Purchasing Managers’ Index data, a key barometer of the economic and business scenario, indicated a further surge in growth across the Dubai non-oil economy as confidence in future activity rose to the highest level since December, economists and analysts said.

David Owen, economist at S&P Global, said the Dubai PMI moved clear of its previous post-lockdown high in March, registering the strongest performance in the non-oil sector since June 2019.

“The result rounded off another strong quarter in which relaxed pandemic measures and the Expo 2020 have brought increased economic activity and tourism demand.”

March PMI data indicated a further boost in supplier performance enabled firms to expand their inventories for the first time in four months.

“Confidence in future activity rose to the highest since December, despite a concurrent uplift in cost pressures as energy and raw material prices surged.”

The PMI survey, which covers the Dubai non-oil private sector economy, with additional sector data published for travel & tourism, wholesale & retail and construction, surged to 55.5 in March, its highest level since June 2019, rising from 54.1 in February and for the second month in a row.

The index suggested that the health of the non-oil private sector had improved sharply, and to a greater extent than seen on average over 12 years of survey data.

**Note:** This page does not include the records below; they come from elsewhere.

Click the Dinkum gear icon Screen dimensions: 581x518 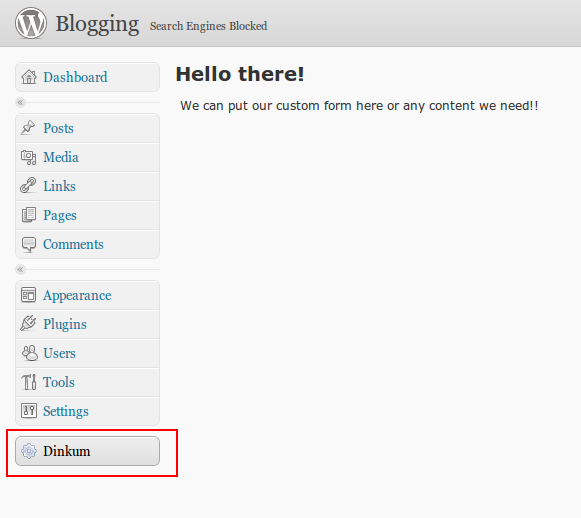tap(29, 451)
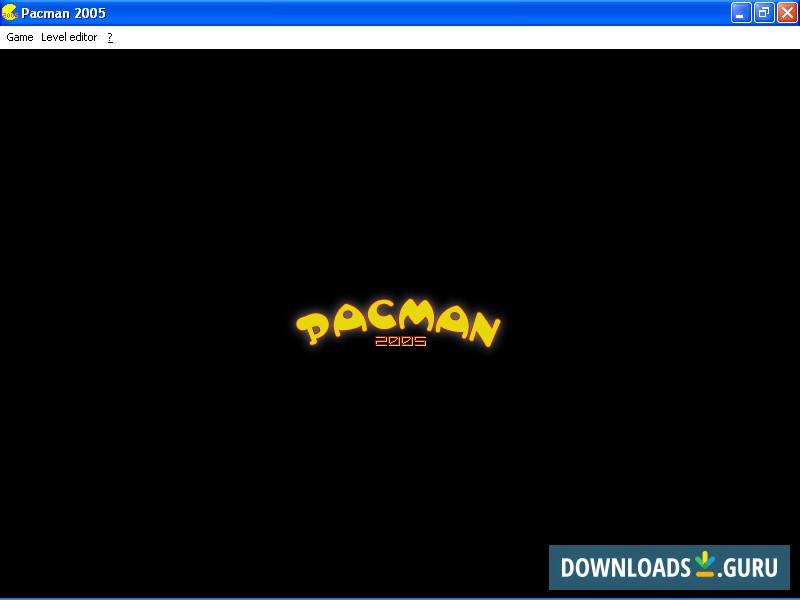Maximize the Pacman 2005 window
800x600 pixels.
(762, 13)
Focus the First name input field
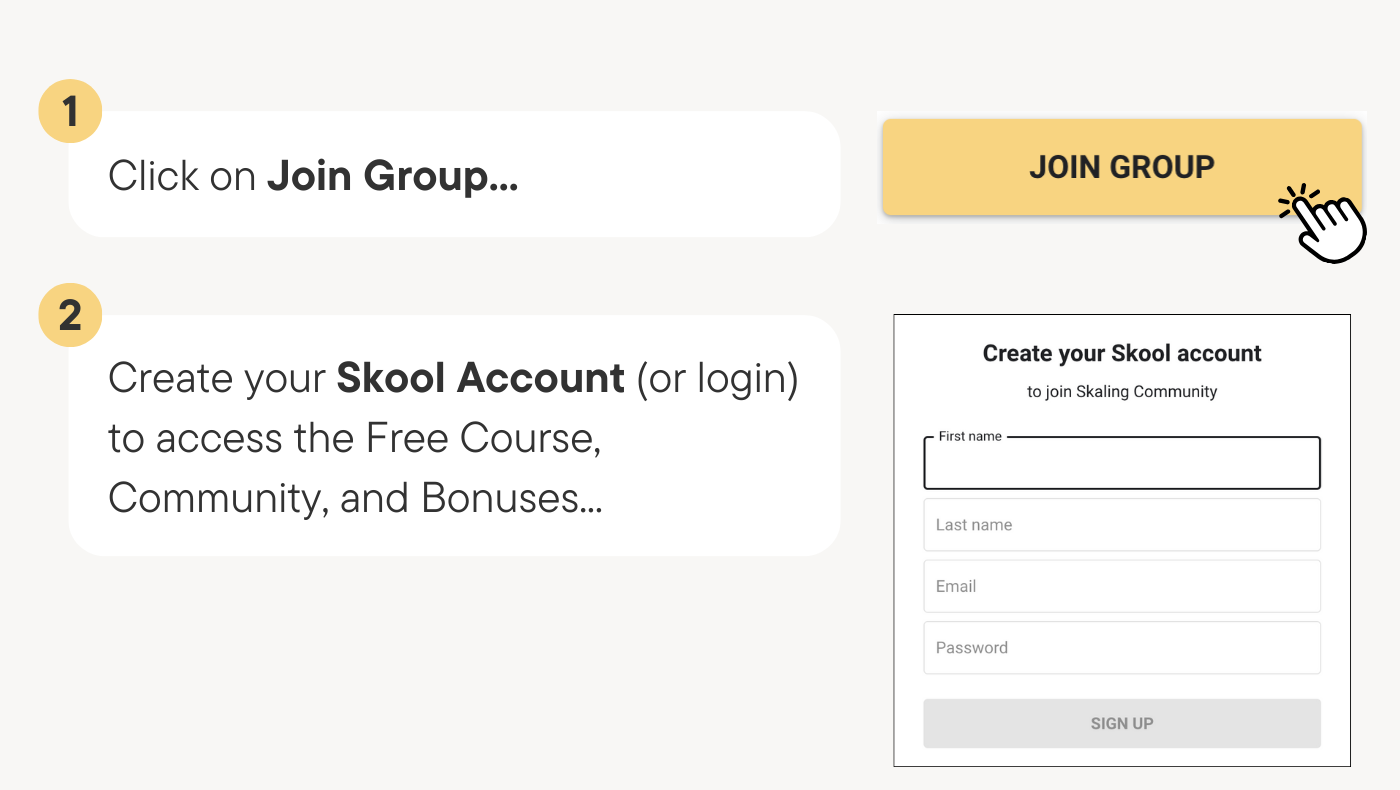Screen dimensions: 1400x790 (1122, 463)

Dubai businesses signalled a boost to client demand in March, often linked to the lifting of Covid-19 measures and improving confidence.

An upturn in consumer confidence, driven by the trickle-down effect of higher oil prices and a robust tourism activity resulting from Expo 2020, reflected the buoyancy of the economy and the business sector.

The UAE economy is expected to grow by five per cent to six per cent this year and by the same pace over the next few years to help double the economy by 2031, according to Abdulla bin Touq Al Marri, Minister of Economy. The country’s non-oil economy has benefited from public spending, credit growth, improving business sentiment, and World Expo 2020.

Real estate experts expect 2022 to deliver moderate increases in prices and rents as well as strong sales, which will encourage developers to continue to launch new projects as Dubai’s economy sustained its upswing after expanding at an estimated 3.5 per cent in 2021. “Despite the on-going geopolitical tensions and their economic fallout across the region, Dubai is poised to attract increased focus as a safe haven for wealthy individuals,” said PNC Menon, chairman of Sobha Group.

“Positive sentiment toward business and economy in the UAE has been buoyed by some of the highest hotel occupancy rates in the world, substantial economic investment and the adept handling of global crises. Business confidence increased over two per cent, and economic confidence increased by 0.5 per cent in January,” Paul Kelly, managing partner of D/A, a leading consumer intelligence company.

Owen said output growth in Dubai’s travel and tourism and construction sectors also quickened to the highest since June 2019, with the latter driven by a strong drive among contractors to complete outstanding projects. Wholesale & retail activity likewise rose to a greater extent than in February.

“The global surge in commodity prices due to the war in Ukraine had an impact on Dubai businesses during March, with costs rising at the quickest rate in three months. While some firms opted to pass these expenses onto clients, the urge to support sales growth meant that average selling prices continued to fall.”

The PMI survey revealed that following the faster uplift in business conditions, Dubai firms were more confident that activity would grow over the next 12 months during March. The degree of optimism picked up for the second straight month to the highest since December, and was slightly above the average seen in 2021.

“With firms often commenting on sales in the pipeline and expectations of further new business growth, the latest data pointed to renewed efforts to stockpile inputs. Overall inventories rose for the first time since November last year, although the rate of accumulation was mild.”